E.L. Doctorow (foto de Mary Altaffer, AP) |
Ayer fallecía en su ciudad natal, Edgard Lawrence Doctorow (Nueva York ,
6 de enero de 1931- Ibidem, 21 de julio de 2015), conocido como E.L Doctorow,
uno de los grandes escritores anglosajones del siglo XX, referente indiscutible
dentro del subgénero de la novela histórica en la que mezcla crítica social.
Formaba parte junto con Cormac McCarthy, Philip Roth, Don DelLillo y Thomas
Pynchon del quinteto de los grandes narradores norteamericanos de la segunda
mitad del siglo XX. Sus veinte obras entre novela, teatro y ensayo fotográfico
-la última Andrew’s Brain (El cerebro de Brain, Roca Editorial) se
publicó el pasado año- le proyectan como uno de los grandes de la literatura
contemporánea. Conocido a nivel mundial
a raíz de la publicación de Ragtime
(1975) que sirvió de guión para la película del mismo nombre dirigida por Milos
Forman. Otras de sus novelas más conocidas son Billy Bathgate (1989), El
libro de Daniel (1971), La ciudad de
Dios (2000) o La gran marcha (2005).
Eterno candidato al Nobel de Literatura, ganó los premios literarios más
importantes de su país desde el National Book Adward en 1986 hasta el Premio
Faulkner en 1990. En este Cuaderno de crítica literaria he reseñado cuatro piezas
ficcionales de E.L Doctorow. Hoy, como merecido homenaje al recuerdo imborrable
de la narrativa ficcional de Doctorow, reproduzco a continuación la reseña de El libro de Daniel, publicada el 30 de junio
de 2012.
E. L. Doctorow
Traducción de Carlos Milla e Isabel Ferrer
Miscelánea Editores (Roca Editorial del Libro),
Barcelona, 2009, 383 páginas.
Algunos
de los críticos más reputados, entre los que cabe citar a Frederic Jameson o
Edward Said, han dicho que Ewdard Lawrence Doctorow (Nueva York, 1931) es uno
de los pocos y auténticos escritores de izquierdas que existen en nuestro
tiempo, si bien las implicaciones políticas de sus narraciones nunca son
obvias, claras y contundentes. El libro
de Daniel no es una excepción, porque Doctorow es capaz de casar su ideario
político (“pensar en términos de lo que es justo e injusto”) con algo que es
consustancial con el mundo de la
ficción: la ambigüedad, amago para eludir una literatura panfletaria.
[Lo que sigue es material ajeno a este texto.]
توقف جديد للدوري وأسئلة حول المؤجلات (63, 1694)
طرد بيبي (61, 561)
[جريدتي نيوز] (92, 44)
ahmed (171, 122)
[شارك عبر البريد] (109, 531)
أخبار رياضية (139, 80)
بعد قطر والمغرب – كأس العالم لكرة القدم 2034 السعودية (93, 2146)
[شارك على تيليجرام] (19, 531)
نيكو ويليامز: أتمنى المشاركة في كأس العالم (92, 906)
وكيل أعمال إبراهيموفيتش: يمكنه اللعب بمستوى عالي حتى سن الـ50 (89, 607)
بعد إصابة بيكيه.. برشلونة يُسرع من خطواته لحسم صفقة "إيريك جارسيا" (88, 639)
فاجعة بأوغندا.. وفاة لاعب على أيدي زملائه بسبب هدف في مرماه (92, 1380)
En lo que no cabe ninguna duda es que
Doctorow es uno de los grandes escritores del siglo XX en lengua inglesa y que
en EE.UU lo consideran un patrimonio nacional. Ganador de todos los premios y
eterno candidato al Nobel igual que Philip Roth, Thomas Pynchon o Cormac
McCarthy. Él ha sabido reflejar en su prosa, quizás como nadie, la cara oculta
de Norteamérica y, bajo esa perspectiva, sus novelas son un sustituto de la
memoria colectiva de una nación no carente de mitos a pesar de ser un país
ahistórico. Doctorow aborda esos mitos y como efecto colateral los devuelve al
terreno de la historia.
El
libro de Daniel (1971) figura en el
canon occidental de Harold Bloom y, como muchas de las otras obras de Doctorow,
es una recreación literaria de personajes y de acontecimientos históricos. La
novela, en efecto está basada en las figuras de Ethel y Julius Rosenberg,
condenados a cadena capital por traición (acusados de espionaje) y ejecutados
en 1953. Los Isaacson son sus alter ego en la novela, recreación literaria del
libro Atom Spy Trials. Ambos formaban
parte de la “Young Communist League”. El
origen del juicio que terminó con la condena a muerte, se sitúa en la
filtración de secretos nucleares a los rusos en plena guerra fría. Mas el
juicio a que ambos fueron sometidos, distó de ser justo. Se buscaba a toda
costa chivos expiatorios en un momento en que el ambiente anti-comunista y el
miedo, generado por el “Mccarthismo” y la guerra fría, a un inminente enfrentamiento con la Unión Soviética hacía
furor en los EE. UU.
Paul Isaacson, un pequeño comunista de barrio
y reparador de radios, fue capaz, según la acusación, de dibujar complejos y
elaborados planos nucleares, reducirlos hasta el punto de poder acomodarlos a
la lámina de una radiografía dental y hacérselos llegar a los soviéticos. Los
historiadores actuales, sin embargo, en su gran mayoría, están convencidos de
que estas acusaciones fueron falsas, pero en su día el Departamento de Justicia
hizo que tomase fuerza la imagen de Paul como jefe de espías. Una cita textual,
apócrifa por supuesto de Max Krieger, nos permite conocer el punto de vista de
Doctorow: “La historia recoge con vergüenza la persecución y la infame condena
a muerte en los Estados Unidos de América de dos ciudadanos estadounidenses,
marido y mujer, padres de dos niños pequeños, que a lo sumo eran culpables de cruzar
la calle imprudentemente por sus ideas izquierdistas sostenidas con orgullo”.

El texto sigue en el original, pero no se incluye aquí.